Корнелиус ухватился за ручки кресла и так низко нагнулся ко мне, что я почувствовал на лбу его дыхание.
— Это и есть Вермер, — прошептал он.
Я содрогнулся от одной мысли, от ее дикости, абсурда.
— Многие писали в стиле Вермера, — возразил я, — или, скажем, в стиле Рембрандта. А сколько было последователей у Рубенса! Да в живописи полно подражателей!
— Это Вермер, — повторил Корнелиус так решительно, что я перевел взгляд с картины на него: от волнения он кусал свою щеку. — Ты мне не веришь? — Его рука поползла вверх по туловищу, словно защищая сердце от моего ответа.
— Ну почему сразу — не верю? — Мне не хотелось его разочаровывать. — Просто картины Вермера — это такая редкость…
— Еще бы не редкость! Конечно! Он написал от силы сорок полотен, и доподлинно известно только о судьбе тридцати — тридцати пяти.
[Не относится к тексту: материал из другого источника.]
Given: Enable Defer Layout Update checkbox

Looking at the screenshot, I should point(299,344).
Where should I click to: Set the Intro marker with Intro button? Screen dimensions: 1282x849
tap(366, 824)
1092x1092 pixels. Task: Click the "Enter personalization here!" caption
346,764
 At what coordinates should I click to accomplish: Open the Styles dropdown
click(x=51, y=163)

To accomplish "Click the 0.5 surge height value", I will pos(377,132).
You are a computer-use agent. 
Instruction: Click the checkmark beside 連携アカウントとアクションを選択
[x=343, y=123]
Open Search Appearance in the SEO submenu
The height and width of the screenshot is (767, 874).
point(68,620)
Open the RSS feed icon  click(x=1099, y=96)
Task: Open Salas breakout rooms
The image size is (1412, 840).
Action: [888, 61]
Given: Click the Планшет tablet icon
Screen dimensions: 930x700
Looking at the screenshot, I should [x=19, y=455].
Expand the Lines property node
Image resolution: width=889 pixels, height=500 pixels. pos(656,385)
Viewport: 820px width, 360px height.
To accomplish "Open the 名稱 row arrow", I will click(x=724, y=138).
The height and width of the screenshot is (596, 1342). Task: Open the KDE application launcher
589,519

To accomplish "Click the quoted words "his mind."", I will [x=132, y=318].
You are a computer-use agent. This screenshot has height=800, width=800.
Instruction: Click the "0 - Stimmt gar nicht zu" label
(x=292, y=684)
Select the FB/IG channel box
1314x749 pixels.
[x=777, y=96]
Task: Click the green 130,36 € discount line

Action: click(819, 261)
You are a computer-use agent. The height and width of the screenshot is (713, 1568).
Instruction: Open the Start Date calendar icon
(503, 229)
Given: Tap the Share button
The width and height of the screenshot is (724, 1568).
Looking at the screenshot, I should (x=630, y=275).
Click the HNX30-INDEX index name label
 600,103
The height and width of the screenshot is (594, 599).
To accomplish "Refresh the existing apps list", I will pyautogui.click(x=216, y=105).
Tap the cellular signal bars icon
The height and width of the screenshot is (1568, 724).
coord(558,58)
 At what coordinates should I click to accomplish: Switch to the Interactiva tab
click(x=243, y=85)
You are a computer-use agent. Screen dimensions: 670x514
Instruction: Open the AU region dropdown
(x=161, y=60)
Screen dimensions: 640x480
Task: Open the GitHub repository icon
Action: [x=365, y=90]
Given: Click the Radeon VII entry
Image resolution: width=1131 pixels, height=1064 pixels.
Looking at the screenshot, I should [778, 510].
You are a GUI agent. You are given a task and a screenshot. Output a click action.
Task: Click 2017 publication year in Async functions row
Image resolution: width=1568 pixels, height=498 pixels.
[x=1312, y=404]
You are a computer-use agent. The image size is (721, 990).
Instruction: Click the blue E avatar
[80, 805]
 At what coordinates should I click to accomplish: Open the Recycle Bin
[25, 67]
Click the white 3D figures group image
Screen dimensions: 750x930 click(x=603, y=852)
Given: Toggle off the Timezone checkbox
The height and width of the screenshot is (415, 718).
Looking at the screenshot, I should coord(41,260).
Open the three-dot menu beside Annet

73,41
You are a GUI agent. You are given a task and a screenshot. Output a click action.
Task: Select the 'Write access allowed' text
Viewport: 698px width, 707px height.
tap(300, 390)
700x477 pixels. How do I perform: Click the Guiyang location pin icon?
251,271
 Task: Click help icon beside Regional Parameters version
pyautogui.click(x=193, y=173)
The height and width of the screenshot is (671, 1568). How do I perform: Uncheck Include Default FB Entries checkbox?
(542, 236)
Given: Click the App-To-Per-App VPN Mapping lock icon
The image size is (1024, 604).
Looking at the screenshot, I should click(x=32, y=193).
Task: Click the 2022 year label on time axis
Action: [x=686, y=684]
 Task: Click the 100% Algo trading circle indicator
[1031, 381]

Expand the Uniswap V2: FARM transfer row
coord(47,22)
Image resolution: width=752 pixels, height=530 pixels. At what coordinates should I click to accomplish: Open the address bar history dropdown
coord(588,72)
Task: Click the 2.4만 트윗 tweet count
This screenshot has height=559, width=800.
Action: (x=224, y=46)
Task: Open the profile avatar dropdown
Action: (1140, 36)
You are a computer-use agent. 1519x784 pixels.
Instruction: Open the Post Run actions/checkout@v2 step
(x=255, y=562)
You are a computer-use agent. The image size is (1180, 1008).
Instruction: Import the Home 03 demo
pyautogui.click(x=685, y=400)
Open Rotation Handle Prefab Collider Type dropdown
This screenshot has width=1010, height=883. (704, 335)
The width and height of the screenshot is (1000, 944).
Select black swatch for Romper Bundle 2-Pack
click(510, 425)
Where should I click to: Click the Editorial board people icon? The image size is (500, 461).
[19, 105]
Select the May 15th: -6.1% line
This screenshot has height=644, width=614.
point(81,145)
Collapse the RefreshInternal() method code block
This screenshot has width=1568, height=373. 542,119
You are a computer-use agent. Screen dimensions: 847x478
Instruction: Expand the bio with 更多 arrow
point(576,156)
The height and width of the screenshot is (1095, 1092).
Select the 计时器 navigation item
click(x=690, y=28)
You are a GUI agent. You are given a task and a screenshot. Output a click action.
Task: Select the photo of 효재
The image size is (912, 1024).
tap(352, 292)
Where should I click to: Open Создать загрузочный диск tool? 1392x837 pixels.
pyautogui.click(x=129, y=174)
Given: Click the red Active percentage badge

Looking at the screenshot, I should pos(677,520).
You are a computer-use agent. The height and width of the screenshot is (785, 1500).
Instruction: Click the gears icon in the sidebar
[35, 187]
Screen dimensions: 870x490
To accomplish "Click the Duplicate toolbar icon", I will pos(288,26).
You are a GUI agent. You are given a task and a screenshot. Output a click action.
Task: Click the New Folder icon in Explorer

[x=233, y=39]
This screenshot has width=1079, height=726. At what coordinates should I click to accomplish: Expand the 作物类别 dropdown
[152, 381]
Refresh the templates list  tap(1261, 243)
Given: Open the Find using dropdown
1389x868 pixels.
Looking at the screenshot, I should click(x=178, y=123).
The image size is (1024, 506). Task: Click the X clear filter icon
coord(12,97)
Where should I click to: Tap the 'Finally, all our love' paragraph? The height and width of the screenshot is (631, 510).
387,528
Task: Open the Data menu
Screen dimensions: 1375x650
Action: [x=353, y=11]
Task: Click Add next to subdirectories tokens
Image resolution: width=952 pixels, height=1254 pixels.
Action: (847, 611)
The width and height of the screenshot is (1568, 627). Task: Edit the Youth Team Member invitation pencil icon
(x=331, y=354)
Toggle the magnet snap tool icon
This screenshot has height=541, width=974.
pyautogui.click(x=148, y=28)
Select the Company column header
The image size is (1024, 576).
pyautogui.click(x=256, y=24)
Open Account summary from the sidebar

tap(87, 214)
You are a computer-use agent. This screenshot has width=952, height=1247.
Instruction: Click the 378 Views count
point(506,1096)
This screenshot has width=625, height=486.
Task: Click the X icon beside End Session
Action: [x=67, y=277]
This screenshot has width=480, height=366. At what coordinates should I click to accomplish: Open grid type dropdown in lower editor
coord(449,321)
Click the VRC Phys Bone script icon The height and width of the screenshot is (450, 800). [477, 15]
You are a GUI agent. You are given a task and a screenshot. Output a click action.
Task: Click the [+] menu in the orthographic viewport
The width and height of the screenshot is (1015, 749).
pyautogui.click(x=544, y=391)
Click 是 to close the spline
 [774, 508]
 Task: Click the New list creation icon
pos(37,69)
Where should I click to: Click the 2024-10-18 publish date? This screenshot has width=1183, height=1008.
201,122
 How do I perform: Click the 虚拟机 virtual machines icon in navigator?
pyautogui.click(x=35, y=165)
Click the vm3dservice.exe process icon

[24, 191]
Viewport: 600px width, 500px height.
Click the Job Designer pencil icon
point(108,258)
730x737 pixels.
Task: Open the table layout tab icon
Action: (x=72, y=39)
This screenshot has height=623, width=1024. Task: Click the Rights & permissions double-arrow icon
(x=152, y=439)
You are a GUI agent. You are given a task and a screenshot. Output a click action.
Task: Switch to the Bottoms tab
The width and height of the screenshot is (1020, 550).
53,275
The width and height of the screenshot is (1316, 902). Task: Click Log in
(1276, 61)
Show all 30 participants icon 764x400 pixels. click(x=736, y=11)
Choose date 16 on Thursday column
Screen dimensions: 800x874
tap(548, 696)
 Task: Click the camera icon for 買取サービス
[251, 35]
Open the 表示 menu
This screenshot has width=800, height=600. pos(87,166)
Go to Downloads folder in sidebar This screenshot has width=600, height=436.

Welk een schat! En waar is dat alles gebleven?
[2]
— Это еще что такое?
— Так, сетования голландского историка. «Куда пропало сокровище?» или что-то в этом духе. — Корнелиус отвернулся и плеснул в стакан бренди. — Так почему бы этой картине не быть одной из пропавших? Смотри, тоже самое окно с открытой внутрь левой ставней, тот же струящийся бледно-желтый свет. А вышивка на скатерти? Точно такая же, как на девяти других его картинах. Тот же испанский стул со спинкой, украшенной львиными головами, который изображен еще на одиннадцати полотнах; те же медные кнопки на синей коже. Тот же черно-белый мозаичный пол.
— По сюжету картины нельзя определить живописца.
— Положим. Только ты ведь художник, Ричард, а художники славятся наблюдательностью. Ты без труда заметишь, как искажены диагонально уложенные плитки на полу. Точь-в-точь как на более ранних работах Вермера, например, в «Уроке музыки», написанном между тысяча шестьсот шестьдесят вторым и шестьдесят четвертым годами, или в «Девушке с вином», датируемой тысяча шестьсот шестидесятым годом.